Q3 FY23 Earnings Call Analysis
IT - Services
fundraise: No informationcapex: Yesrevenue: Category 2margin: Category 3orderbook: No information
📋orderbook
Current/ Expected Orderbook/ Pending Orders?
- The company does not provide specific quantified order book or pending orders publicly.
- Revenue mainly comes from annuity engagements, which grow around 15-20% year-on-year.
- New contracts, partnerships, and services added under "Project Butterfly" are expected to contribute to growth.
- Many contracts are long-term (3-5 years) with annuity revenue streams involving licenses, AMC, SaaS, and managed services.
- Company focuses on building annuity revenue with cross-selling and upselling opportunities.
- Revenue recognition is moving towards straight-line basis to reduce quarterly volatility.
- Several contracts are under discussion and negotiation, impacting revenue visibility.
- Due to variety and composite nature of deals (software, services, hardware), exact trajectory is deal-specific and hard to project.
- Management refrains from giving hardline revenue guidance but hopes to outperform previous years, targeting 20%+ YoY growth.
💰fundraise
Any current/future new fundraising through debt or equity?
- There is no explicit mention of any current or upcoming fundraising through debt or equity in the provided transcript.
- The company has a strong liquidity position, with cash and liquid investments between Rs. 25 crore to Rs. 45 crore as of recent quarters.

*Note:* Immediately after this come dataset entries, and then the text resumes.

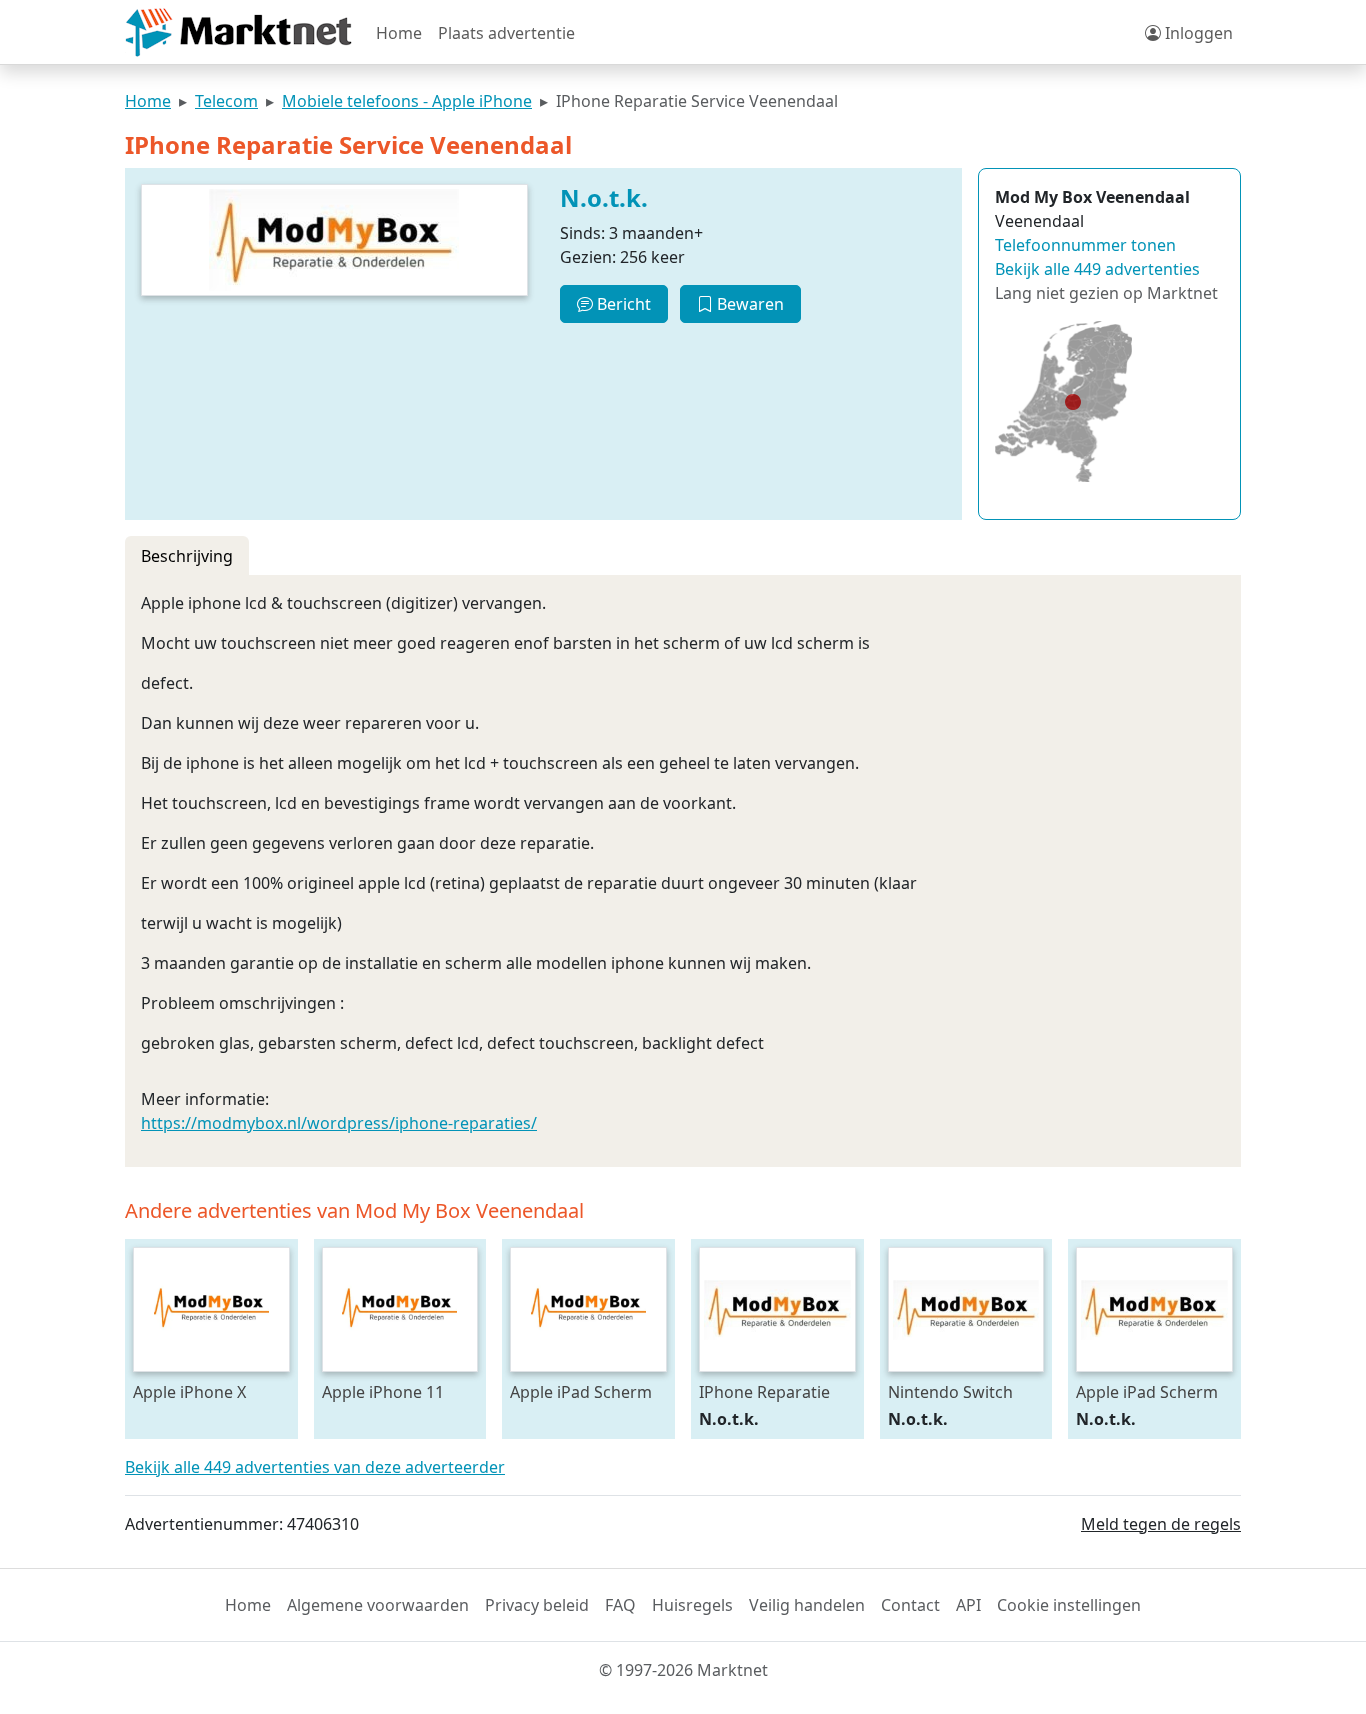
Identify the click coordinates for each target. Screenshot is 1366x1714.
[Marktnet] (238, 32)
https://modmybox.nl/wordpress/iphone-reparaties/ (339, 1123)
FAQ (620, 1605)
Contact (910, 1605)
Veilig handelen (807, 1605)
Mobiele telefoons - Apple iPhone (407, 101)
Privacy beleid (537, 1605)
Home (399, 33)
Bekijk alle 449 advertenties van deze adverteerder (315, 1467)
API (968, 1605)
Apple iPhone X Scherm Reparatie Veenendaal (200, 1391)
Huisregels (692, 1605)
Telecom (226, 101)
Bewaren (748, 304)
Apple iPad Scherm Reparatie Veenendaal (1147, 1391)
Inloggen (1197, 33)
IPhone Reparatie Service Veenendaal (772, 1391)
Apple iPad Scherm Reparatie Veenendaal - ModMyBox (581, 1391)
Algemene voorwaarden (378, 1605)
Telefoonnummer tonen (1085, 245)
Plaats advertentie (506, 33)
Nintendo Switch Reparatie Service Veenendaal (953, 1391)
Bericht (622, 304)
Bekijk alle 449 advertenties (1097, 269)
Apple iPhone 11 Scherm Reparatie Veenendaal (389, 1391)
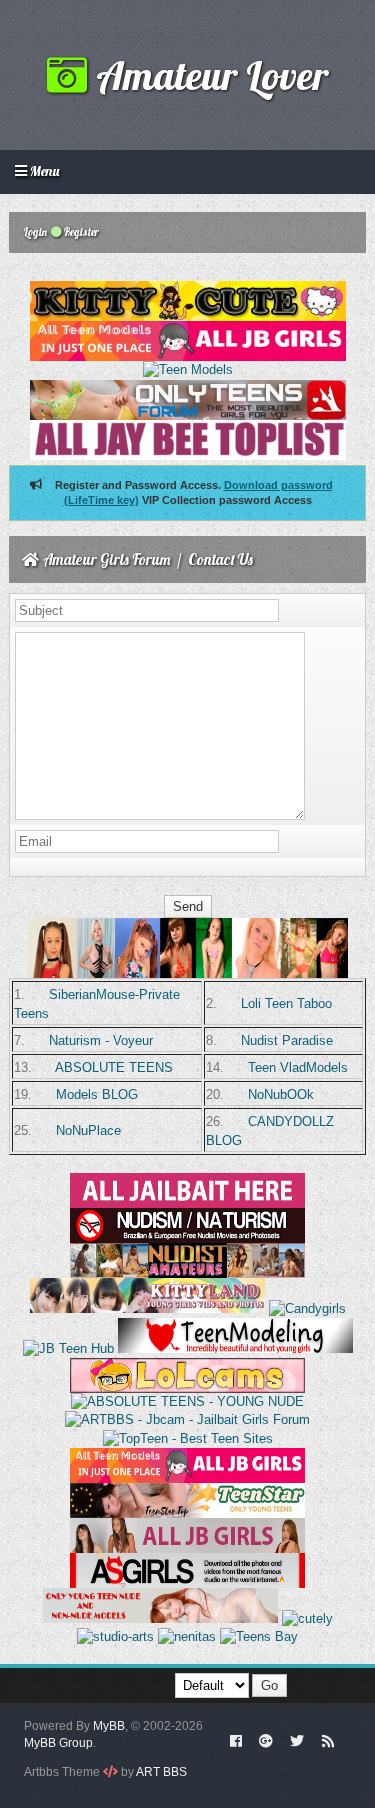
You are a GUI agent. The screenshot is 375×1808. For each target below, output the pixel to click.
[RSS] (328, 1740)
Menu (43, 171)
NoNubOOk (281, 1094)
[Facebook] (235, 1740)
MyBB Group (58, 1743)
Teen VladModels (298, 1067)
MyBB (109, 1726)
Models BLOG (97, 1094)
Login (34, 232)
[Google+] (266, 1740)
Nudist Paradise (287, 1040)
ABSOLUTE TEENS (114, 1067)
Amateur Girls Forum (107, 559)
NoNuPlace (88, 1130)
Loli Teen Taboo (286, 1003)
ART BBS (161, 1772)
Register (80, 232)
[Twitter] (297, 1740)
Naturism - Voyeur (101, 1040)
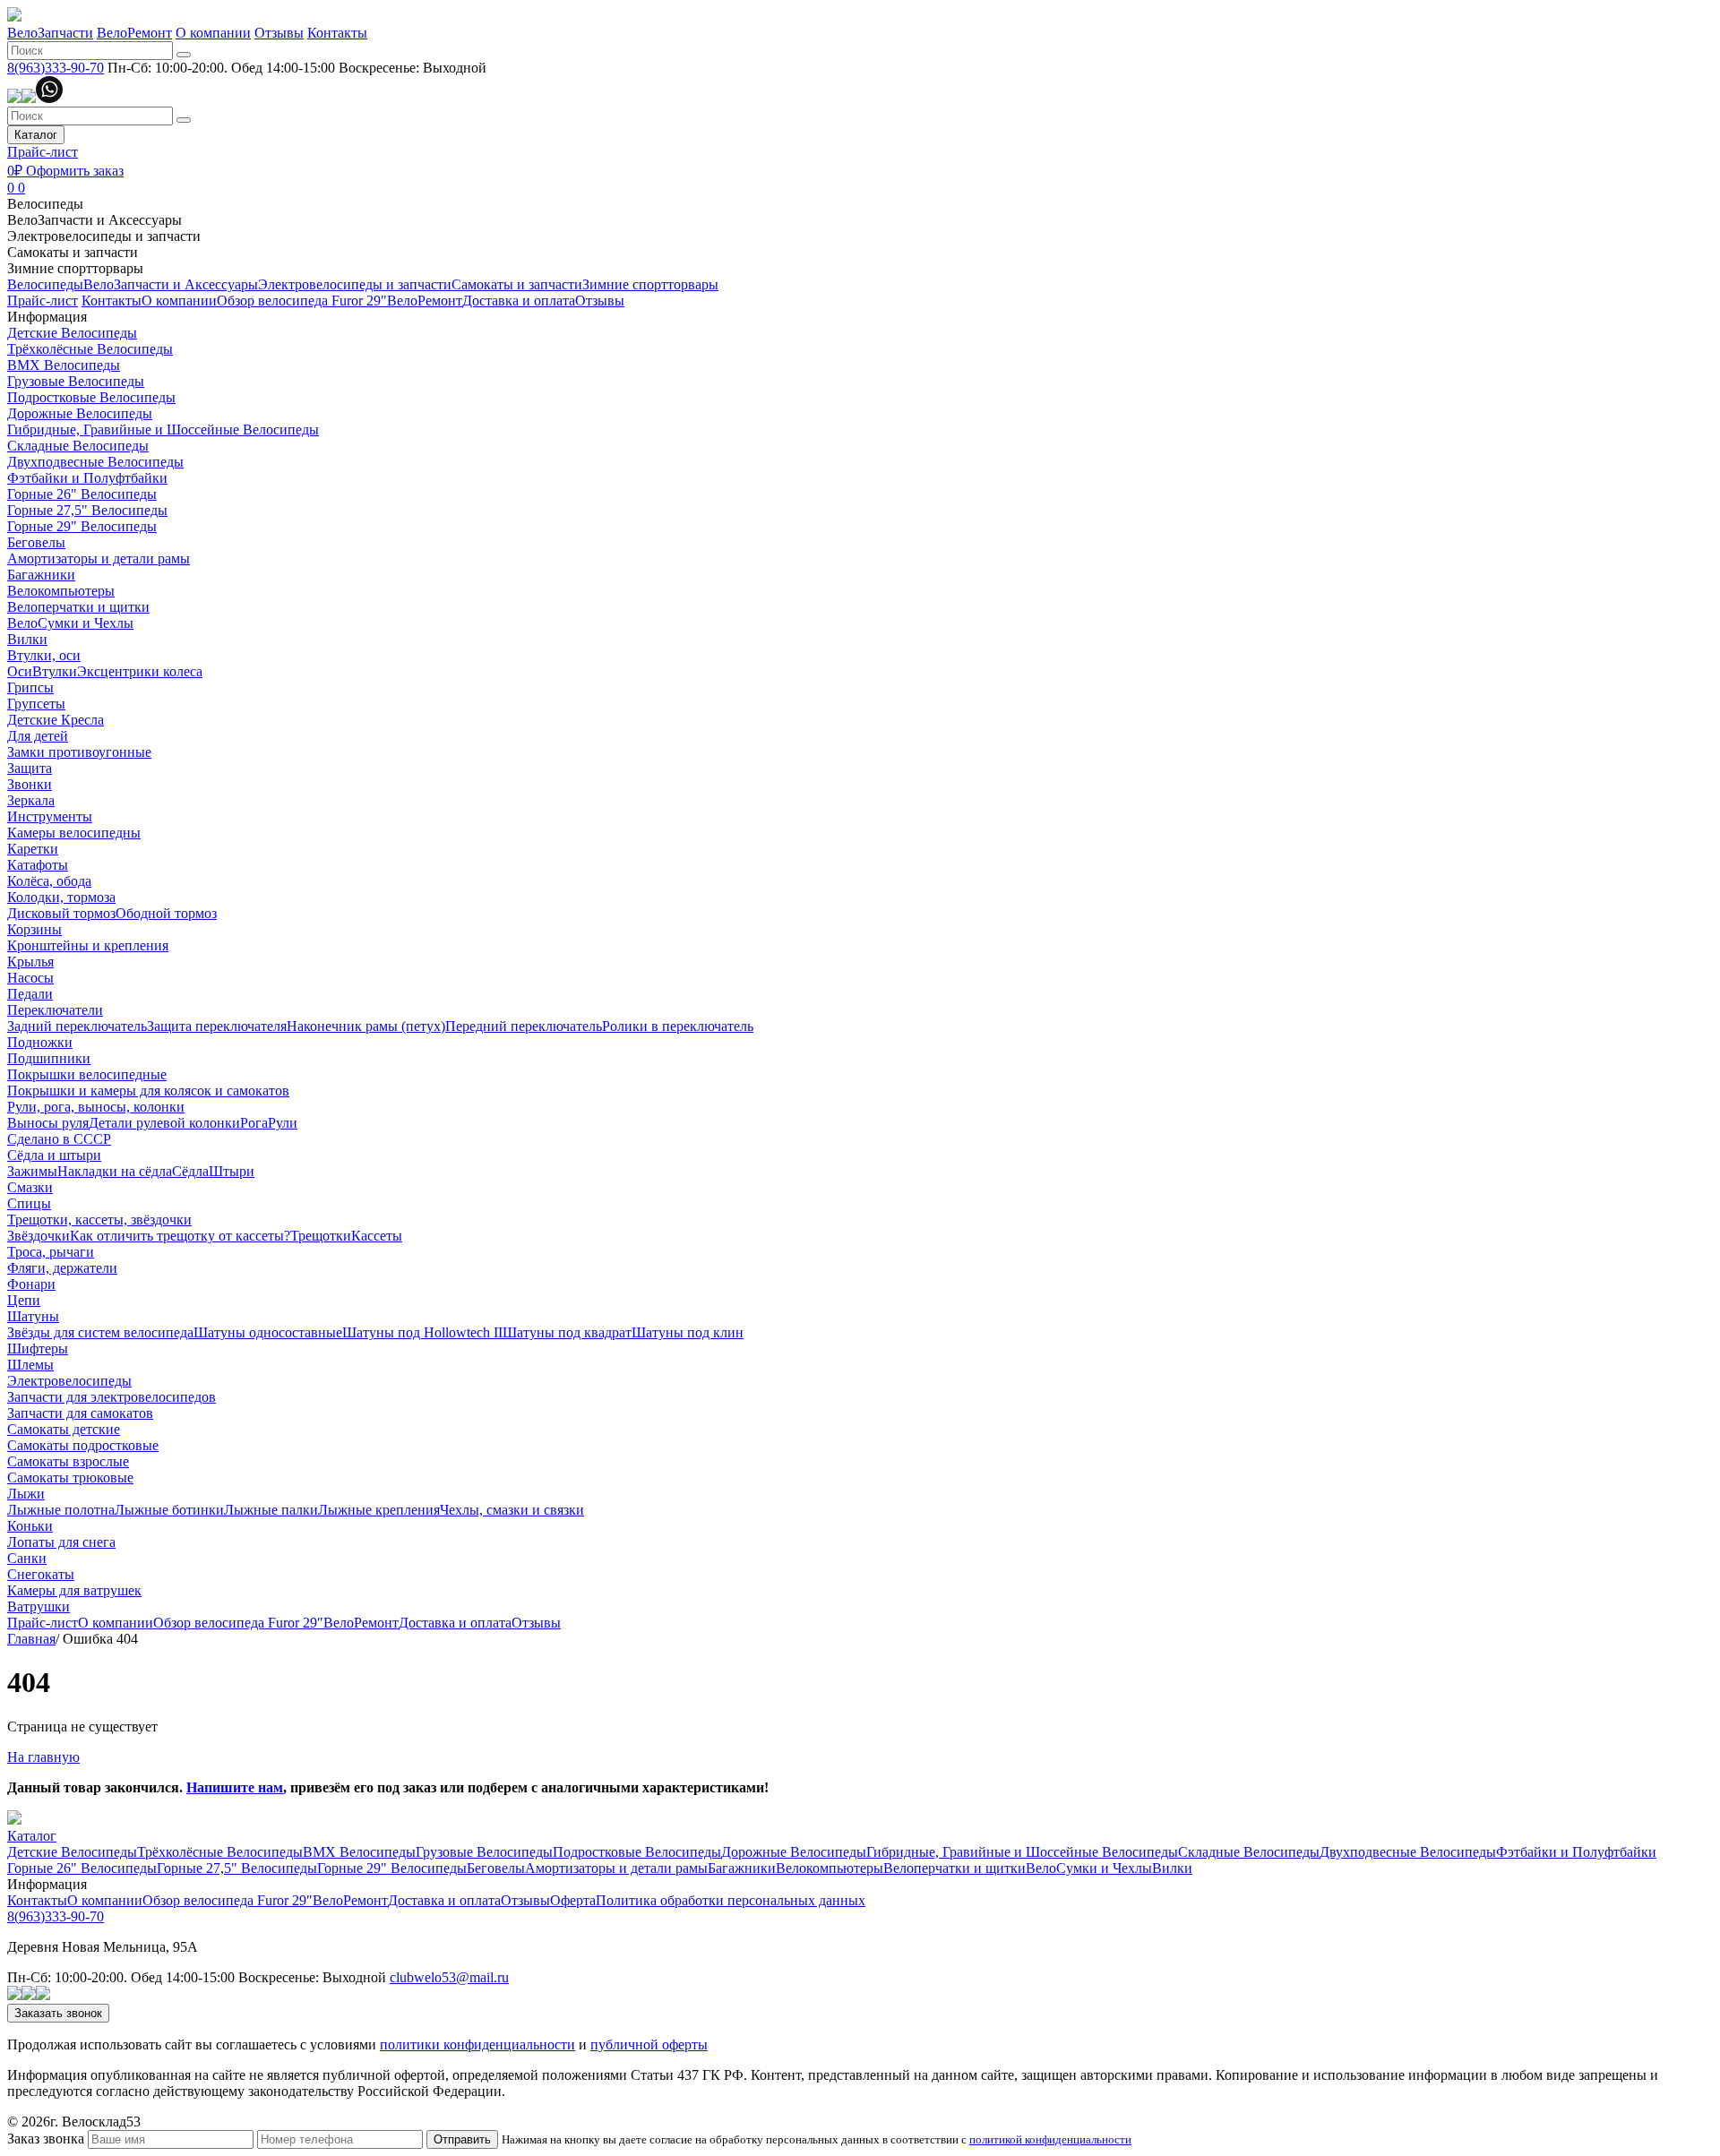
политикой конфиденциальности (1050, 2139)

- They mentioned having a higher appetite for investments, particularly around their Project Butterfly, involving strategic sales and marketing hires.
- There is no indication of plans for new financial investments or equity raising.
- A strategic partnership with Natsoft is in place, but it is strictly a sales and marketing agreement, not involving financial investment.
- Overall, financing focus appears to be on utilizing existing cash reserves rather than raising new funds.
🏗️capex
Any current/future capex/capital investment/strategic investment?
- Intense Technologies is currently making significant investments as part of its multi-year transformative strategy called Project Butterfly.
- Investments are focused on hiring experienced talent and developing niche technology solutions such as data deduplication, data extraction, data quality tools, low code platforms, and digital engagement platforms.
- These investments are planned to continue for the next six months to a year, after which margin growth and returns are expected.
- There are ongoing talks for strategic partnerships internationally (e.g., with Natsoft) focused on sales and marketing, but no financial investment or acquisitions as yet.
- Hardware procurement costs have increased due to composite contracts involving hardware supply, software, and managed services—these costs are deal-specific and can fluctuate.
- The company foresees better revenue predictability and annuity growth because of these strategic investments but refrains from committing to exact financial targets for the short term.
📊revenue
Future growth expectations in sales/revenue/volumes?
- The company aspires to become a Rs. 200-250 crore company over the next 3-5 years but refrains from committing to hard numbers.
- Expected to outperform last year's revenue; for current financial year, hopes to cross Rs. 120-125 crore but without firm commitment.
- Anticipates around 20% year-on-year revenue growth driven by expanded revenue streams beyond licenses, including data services, cloud services, government managed services, and transmission services.
- Focus on "Project Butterfly," a multi-year transformative strategy expected to fully yield results by FY26, adding new revenue streams and improving client stickiness.
- Shift from enterprise license sales to composite deals and SaaS-like managed services for predictable, annuity-like revenue.
- Targeting improved sales through vertical-specific hires and strengthened partnerships (e.g., AWS, Oracle).
- Growth driven by expansion in BFSI, telecom, and government sectors; cross-selling and up-selling within existing accounts emphasized.
📈margin
Future growth expectations in earnings/operating earnings/profits/EPS?
- The company aspires to become a Rs. 200-250 crore company in the next 3-5 years but avoids committing hard numbers.
- They expect to outperform last year's numbers, with an optimistic view on year-on-year growth of around 20%.
- New revenue streams from “Project Butterfly” (including data services, cloud services, government managed services) are key drivers for growth.
- Annuity engagements are expected to grow steadily at around 15-20% YoY, providing stable revenue.
- Margin currently at 18-20%, expected to improve post investment phase (6-8 months) as investments stabilize.
- EBITDA growth target of ~30% and revenue growth of 20-25% were mentioned earlier; management is hopeful but cautious due to ongoing investments.
- FY26 is projected to reflect the full impact of strategic initiatives (Project Butterfly) with improved profitability and revenue trajectory.